What is [H+], [OH-], pH, and pOH for a 0.048mol/L solution of the weak benzoic acid, C6H5COOH?
To find the concentrations of [H+], [OH-], pH, and pOH for a solution of benzoic acid, we need to use the dissociation constant of the acid, also known as Ka.
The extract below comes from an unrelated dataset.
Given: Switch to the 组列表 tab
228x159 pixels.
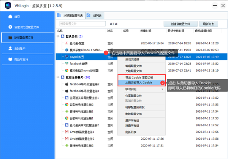Looking at the screenshot, I should tap(95, 15).
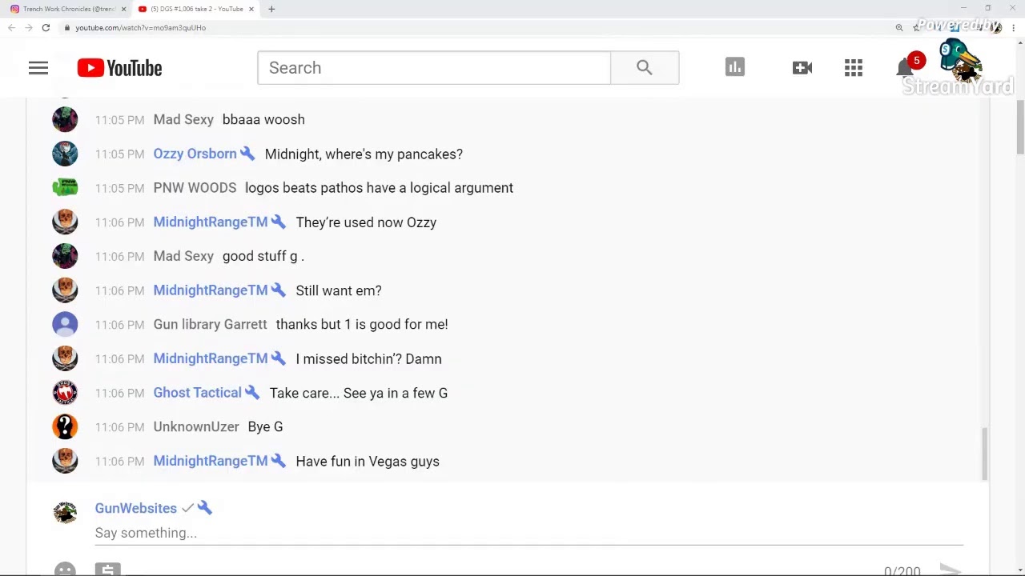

First, let's write the dissociation equation for benzoic acid:
C6H5COOH ⇌ C6H5COO- + H+
The Ka expression for benzoic acid is:
Ka = [C6H5COO-][H+] / [C6H5COOH]
Since benzoic acid is a weak acid, we can assume that the concentration of [C6H5COO-] is approximately equal to the concentration of [H+]. So we have:
Ka = [H+]^2 / [C6H5COOH]
Rearranging the equation, we get:
[H+]^2 = Ka * [C6H5COOH]
[H+] = sqrt(Ka * [C6H5COOH])
Now, we can calculate the values:
Step 1: Calculate [H+]:
[H+] = sqrt(Ka * [C6H5COOH])
= sqrt(6.3 * 10^-5 * 0.048)
≈ 0.0035 mol/L
Step 2: Calculate [OH-] using the equation:
[OH-] = Kw / [H+]
= 1.0 * 10^-14 / 0.0035
≈ 2.9 * 10^-12 mol/L
Step 3: Calculate pH using the equation:
pH = -log[H+]
= -log(0.0035)
≈ 2.46
Step 4: Calculate pOH using the equation:
pOH = -log[OH-]
= -log(2.9 * 10^-12)
≈ 11.54
Therefore, for the given solution of benzoic acid (0.048 mol/L), the values are:
[H+] ≈ 0.0035 mol/L
[OH-] ≈ 2.9 * 10^-12 mol/L
pH ≈ 2.46
pOH ≈ 11.54
C6H5COOH = HB
........HB ==> H^+ + B^-
I.......0.048...0....0
C........-x.....x....x
E.....0.048-x...x.....x
Ka = ? = (H^+)(B^-)/(HB)
You should find Ka in your text or notes. Substitute and solve for x = (H^+) and convert that to pH, pOH, and (OH^-).